» **Directions**: Reproduce every line in the material below that holds "height".

» **Data for analysis**:
◇ ◇ ◇

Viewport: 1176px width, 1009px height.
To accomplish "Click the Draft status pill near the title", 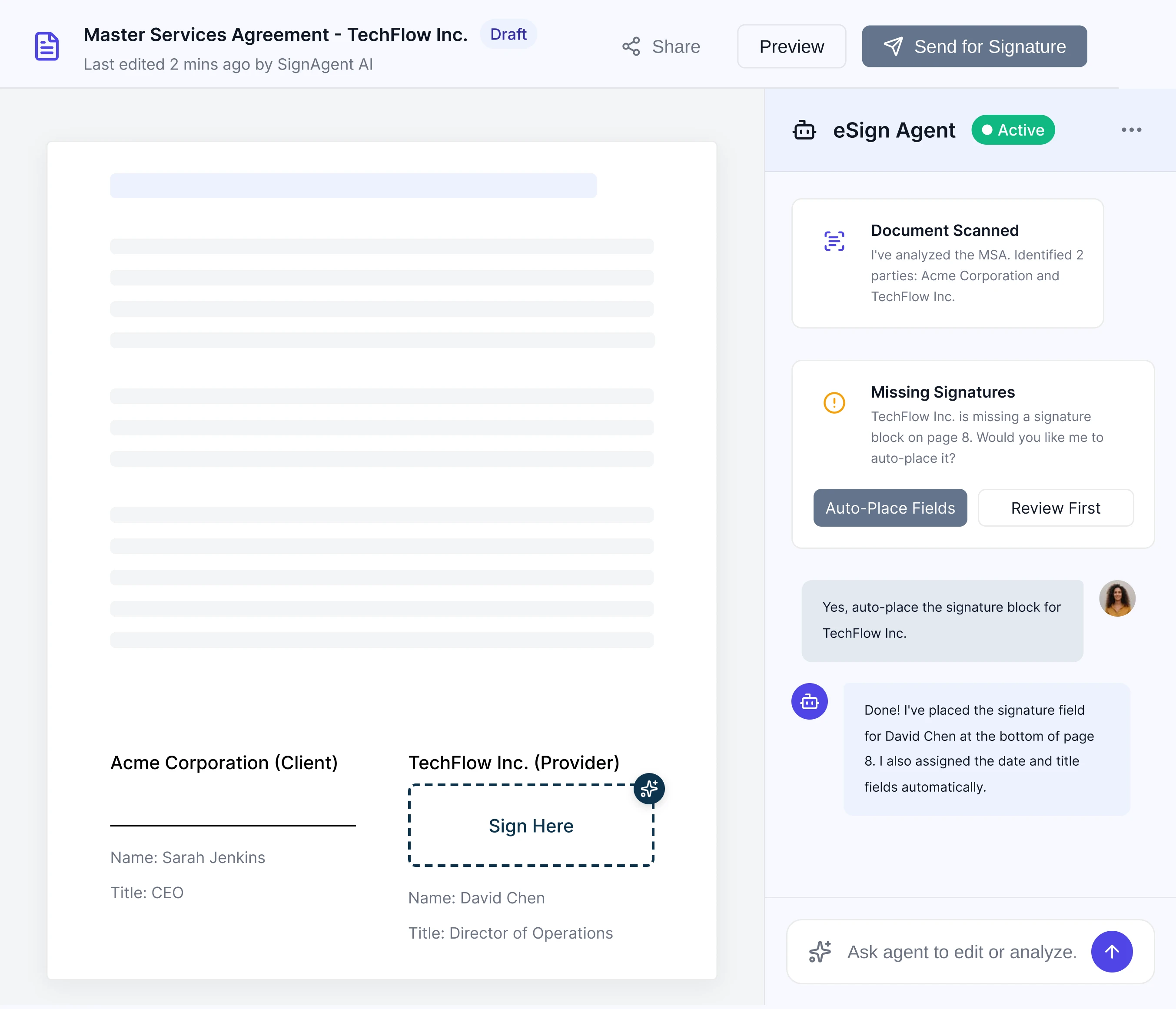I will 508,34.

◇ ◇ ◇

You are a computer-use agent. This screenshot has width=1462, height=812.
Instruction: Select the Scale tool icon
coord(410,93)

◇ ◇ ◇

» **Response area**:
Viewport: 1176px width, 1009px height.
You are a computer-use agent. This screenshot has width=1462, height=812.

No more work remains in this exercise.